For a great many patients, cancer's effects continue long after treatment is completed. Consequently, NCI's survivorship science, under the leadership of the Office of Cancer Survivorship (OCS), seeks to understand, for example, why two patients with strikingly similar tumors may face starkly different possibilities of future disease recurrence. We also track and study the experiences of former patients in order to obtain deeper knowledge about the posttreatment effects of cancer drugs and devices. And we seek answers about how patients can better cope with the emotional and financial pressures that may result from successful treatment.

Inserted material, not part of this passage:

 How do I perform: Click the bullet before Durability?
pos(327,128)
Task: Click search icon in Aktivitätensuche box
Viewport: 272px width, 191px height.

This special issue of the NCI Cancer Bulletin on cancer survivorship marks the 10th anniversary of OCS, a founding that owes a great debt to a landmark report developed under the leadership of the National Coalition for Cancer Survivorship. That 1996 paper, Imperatives for Quality Cancer Care: Access, Advocacy, Action & Accountability, called for research on a range of issues, including quality of life and outcomes; the impact and burden of cancer care on caregivers; case management; the effects of cancer on childbearing; and differences in survivorship based on culture and ethnicity.
In its first decade, OCS has blossomed from a fledgling program to a source of solid science that today administers more than 125 research grants and conducts important symposia for the cancer community, such as its recent 3-day conference, "Cancer Survivorship: Embracing the Future," cosponsored by the American Cancer Society (ACS) and the Lance Armstrong Foundation.
Events like this conference remind us that cancer alters not just the lives of patients, but of parents, children, friends, loved ones, and caregivers, all of whom are included in NCI's definition of "survivor." Indeed, for many of our colleagues at NCI, cancer is a personal - as well as a professional - issue, because they are themselves survivors. In honor of loved ones, in tribute to former patients, or in testament to their own cancer battles, a number of NCI staff members have volunteered the photographs you see at the top of this page and the pages that follow. Together we mark a first decade of NCI's OCS, and we look forward to every scientific discovery and new kernel of knowledge OCS will produce in the years ahead.